Thursday, April 7, 2011

Government shutdown: who will be responsible

Sorting through the dozens of stories on the politics of the impending federal government shutdown, two statements stick out in my mind.

First: Republican Rep. Mike Pence, Indiana, saying he favors shutting government down if Democrats, who hold half the power, don't agree to House demands.

From ABC news website:

On ABC’s “Top Line” today, Rep. Mike Pence, R-Ind., told us that if the only alternative is continuing spending at unsustainable levels, “then I say shut it down.”

“Nobody wants to shut down the federal government. But if we don't take decisive efforts to change the fiscal direction of this national government, we're going to shut down the future for our children and grandchildren, and that would be decidedly worse,” Pence said.

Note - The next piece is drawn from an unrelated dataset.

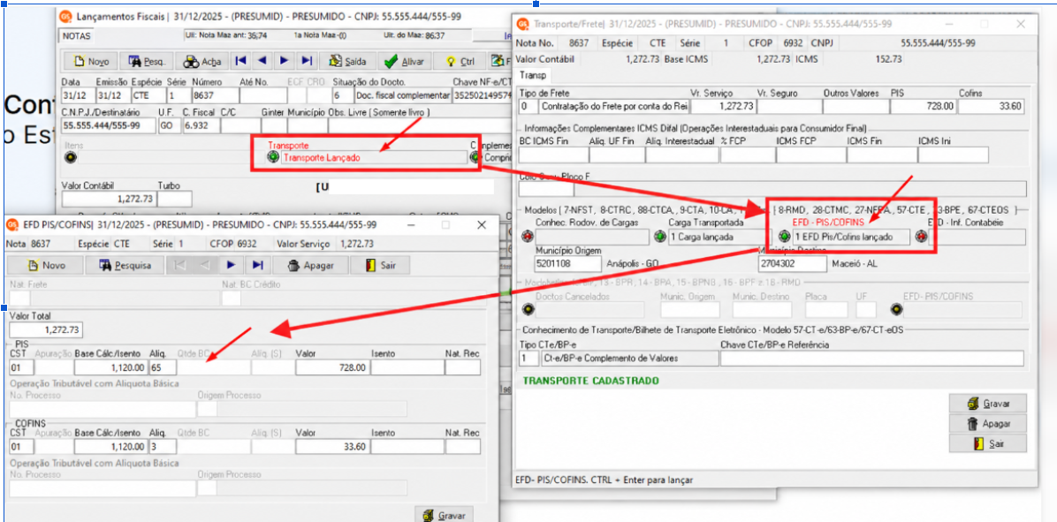Toggle the red Conhec. Rodov. de Cargas indicator
The image size is (1057, 522).
527,237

No. 2: House Speaker John Boehner telling CNN there's a real cost to shutdown. It costs more than keeping the government running, he said. Contracts have to be interrupted, services stopped.

Government workers still get paid.

Compromise argument:


Senate Democrats and Obama say they're the ones compromising. When they agreed to $10 billion in cuts and House Republicans put up $60 billion. Splitting the different would put the number at $35 billion, and so far, the latest has Democrats offering is like $33 billion to $40 billion.

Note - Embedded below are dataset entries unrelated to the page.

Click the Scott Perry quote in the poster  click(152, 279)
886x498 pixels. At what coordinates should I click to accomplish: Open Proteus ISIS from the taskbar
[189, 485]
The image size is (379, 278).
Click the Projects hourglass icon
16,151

Seems like meeting pretty much in the middle to me.

Rep. Michele Bachmann and others say though that the $60 billion is a compromise because they started at $100 billion. So that means they came down $40 billion. But Obama counters with an argument that has similar weight (not much), that he's giving up $74 billion already from his starting point in budget.

Finally, Democrats charge Republicans "keep moving the middle."

Well, it kind of seems like that's the case to me, but I haven't heard an argument from Republicans about why that isn't valid.

Boehner has been said to be advising his party in caucus that they do not want a government shutdown. He was there for the 1995 shutdown and remembers how the country blamed Republicans for several years.